Even after I'd booked it, a nugget of fear remained. During the last few months, I've told as many people as I could that I was going; the more people that knew, the less chance I had to give in. The days had ticked by. Suddenly, after months of having months to go, my bravery briefly failed; I made my head sore with crying and they'd virtually had to put me on the plane, but once I was belted in, I didn't look back.
I went out there to leave my sorrows behind. What I found instead was a mountain of new sorrows, although they belonged to other people. I saw poverty, abandonment and need, but also an ardent determination to fight these things, or at least to salve the wounds. Above all, I was struck by the trust of orphans who have no choice but to hope they will find kindness in strangers. The ache I felt on finally realising how fragile those children's futures are will stay with me forever. I was only a voyeur in their lives; now I am on my way back to my safe little life in the first world. I plump up my pillow and check my watch. For the first time since I left, in this quietly sleeping cabin, I feel terribly lonely.
I am jolted awake by the seatbelt alarm. The plane circles low over my hometown - the bridges are almost within reach. I see the landmarks, and realise suddenly just how much I have changed. I crane my neck to glimpse the terminal, the city's name in bold lettering assuring that for me, this is almost over.
We roar to a crawl and I feel a cold sweat of anticipation. I furtively switch on my phone to get word that only minutes now separate me from my father, and my need to be back where I belong is about to spill over. My acute irritation at the bloated woman blocking the aisle, labouring to remove a bulging vanity case from the locker, is almost too much - I just want the haven of his arms.

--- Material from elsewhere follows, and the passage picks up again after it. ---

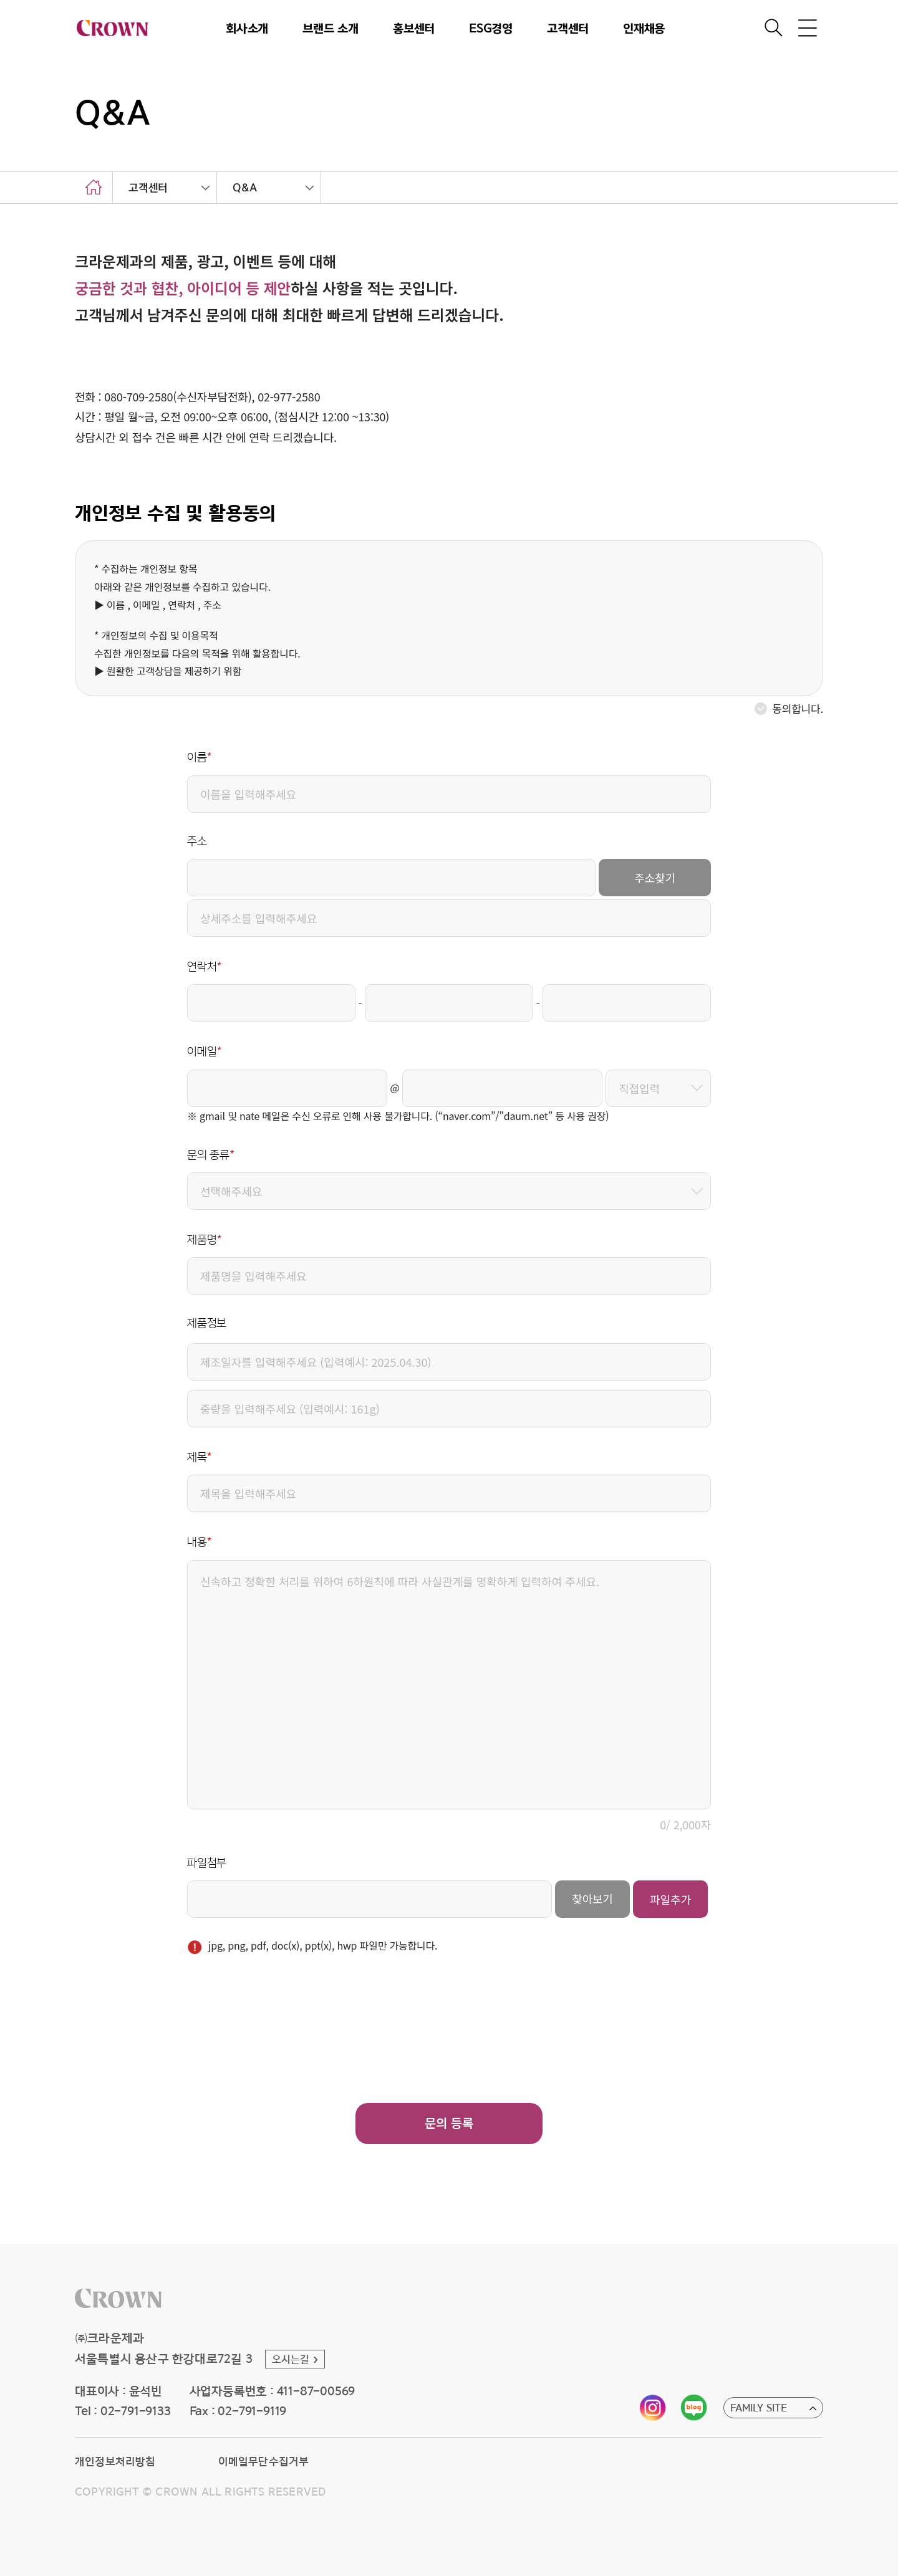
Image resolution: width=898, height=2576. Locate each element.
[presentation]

But then I'm out on the tarmac and I can feel my own country beneath my feet. I try not to run - I don't want to betray my excitement. This is a wholly private emotion that I'll savour. I'm almost there. I push down my frustration in the stifling queues for passports and belongings. I try to breathe calmly, and although my days-old sweat is just beneath the surface, there's something more familiar I believe I can smell.
Suddenly, I'm free to walk down the corridor, mouth watering. Breath comes sharply into my tight chest. The doors open. I'm poised to fight back disappointment. But my eyes cloud - here he is!
I may still be standing in the airport, but as he lifts me up as he did when I was a child, I know that in these arms - but for the luck of the draw -I am already home.